Task inputs:
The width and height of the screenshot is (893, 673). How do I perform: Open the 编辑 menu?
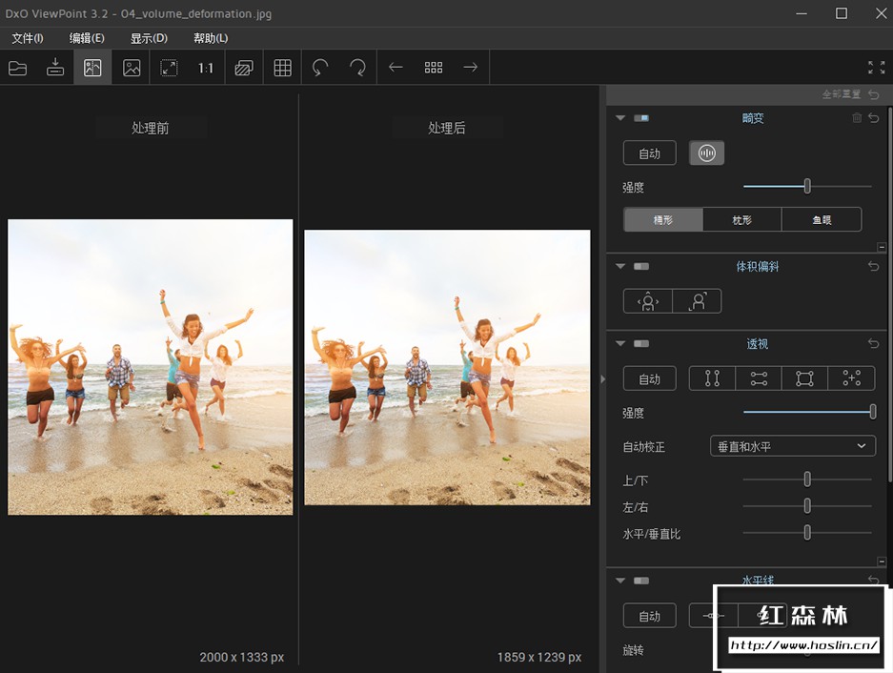[x=87, y=38]
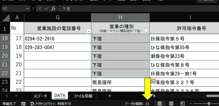The width and height of the screenshot is (219, 106).
Task: Open the Accessibility checker status icon
Action: (x=32, y=104)
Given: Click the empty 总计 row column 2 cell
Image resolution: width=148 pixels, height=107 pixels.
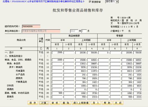Looking at the screenshot, I should point(69,52).
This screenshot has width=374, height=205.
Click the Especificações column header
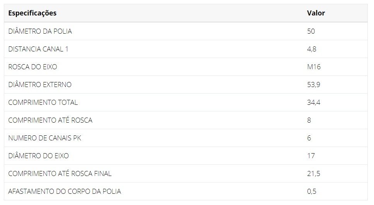32,13
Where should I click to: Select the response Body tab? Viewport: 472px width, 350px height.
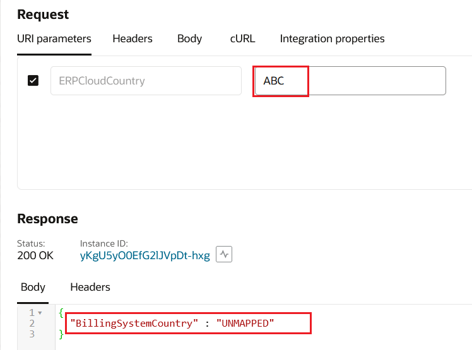(x=33, y=287)
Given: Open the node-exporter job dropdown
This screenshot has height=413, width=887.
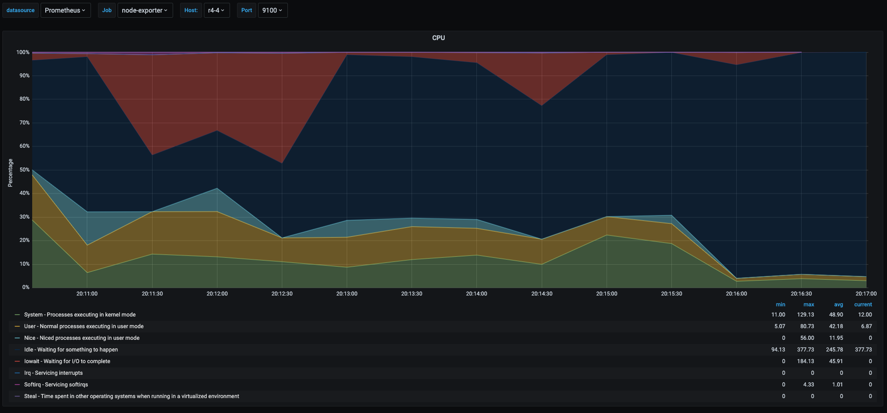Looking at the screenshot, I should coord(145,10).

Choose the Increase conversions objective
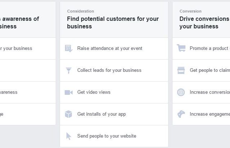click(201, 92)
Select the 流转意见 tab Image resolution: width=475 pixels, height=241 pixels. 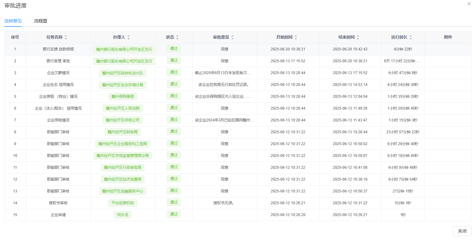(13, 21)
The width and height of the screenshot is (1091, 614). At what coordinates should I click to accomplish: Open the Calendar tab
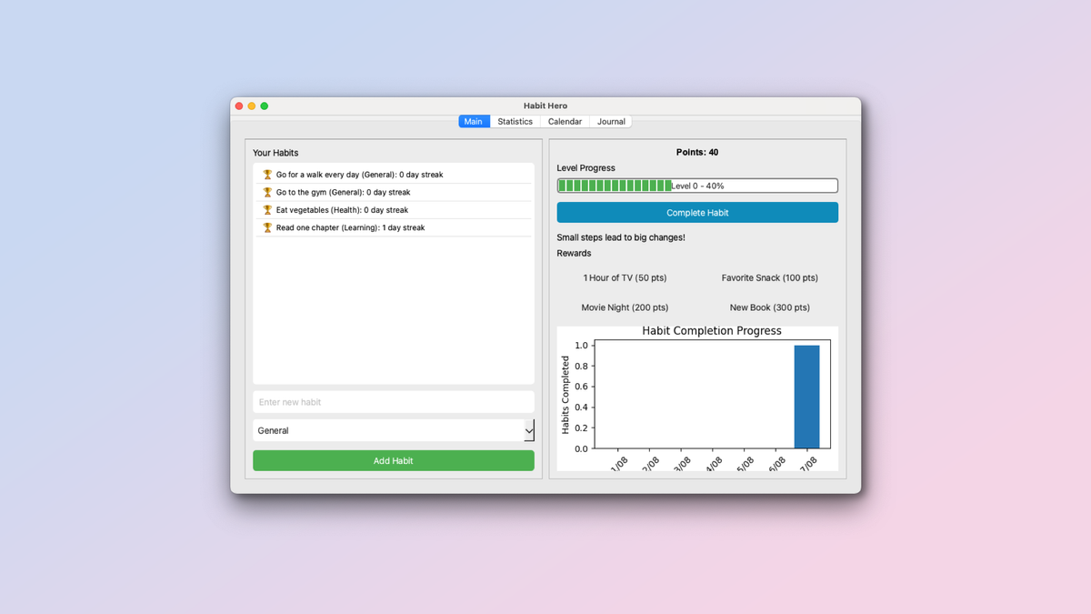pos(565,121)
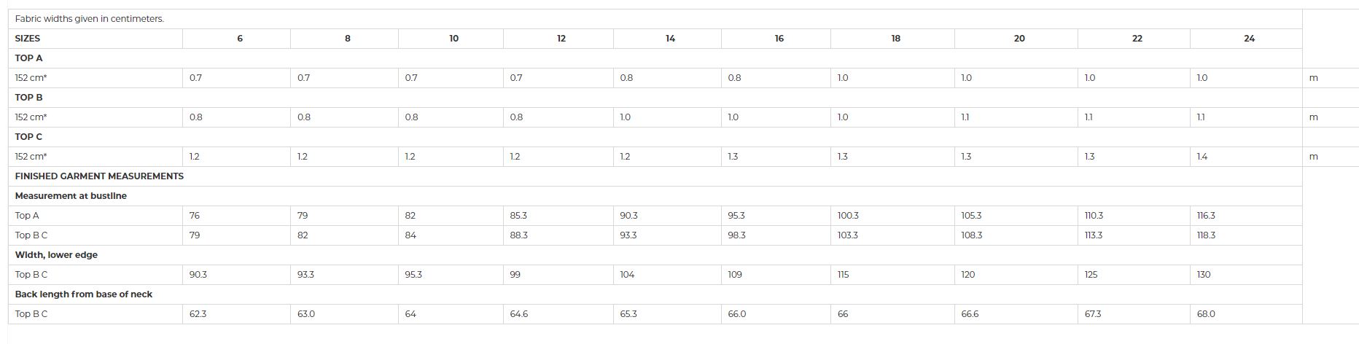Click the TOP A section heading
1359x344 pixels.
click(28, 58)
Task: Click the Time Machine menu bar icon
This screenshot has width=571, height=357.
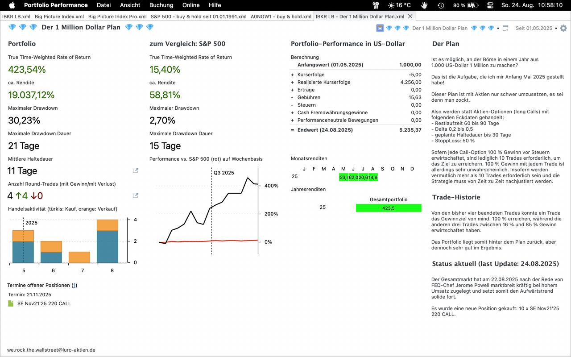Action: (441, 5)
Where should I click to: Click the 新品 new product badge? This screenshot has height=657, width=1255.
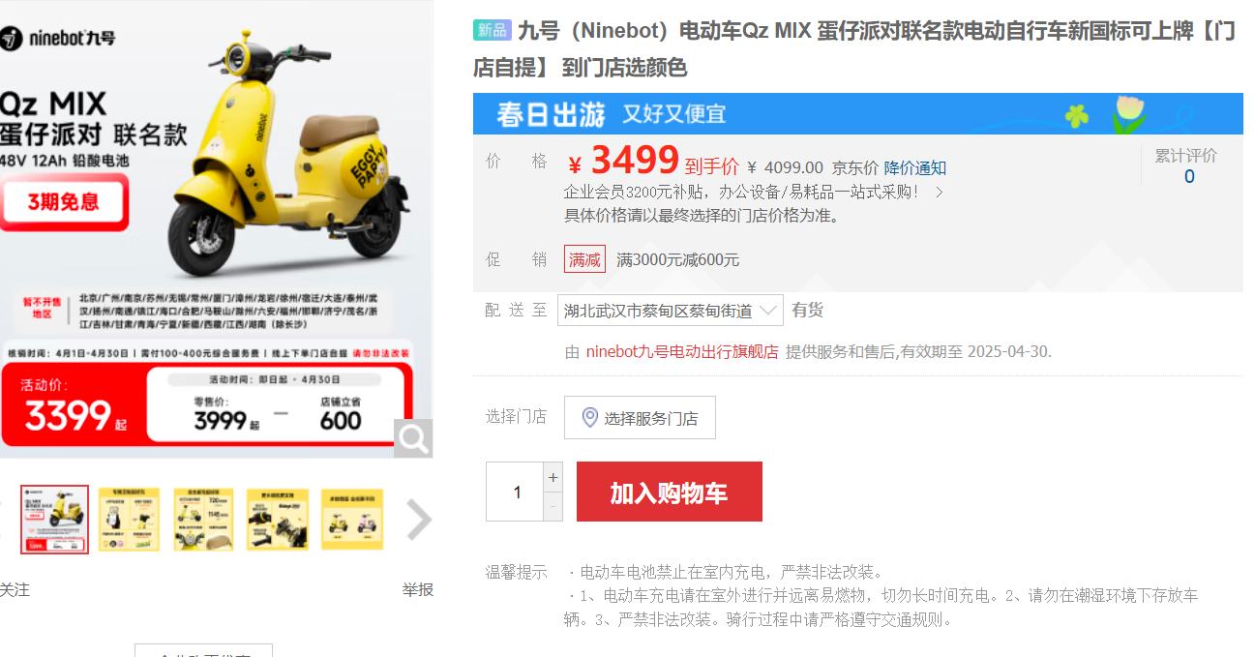point(492,30)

Task:
Quote the lines from the start of the records up to and including the line containing "Action: (x=32, y=104)", leaving the pictures out of your answer.

Answer for the task:
The width and height of the screenshot is (893, 673). How do I perform: Open the 编辑 menu?
[x=87, y=38]
The width and height of the screenshot is (219, 106).
Task: Open the Accessibility checker status icon
Action: (x=32, y=104)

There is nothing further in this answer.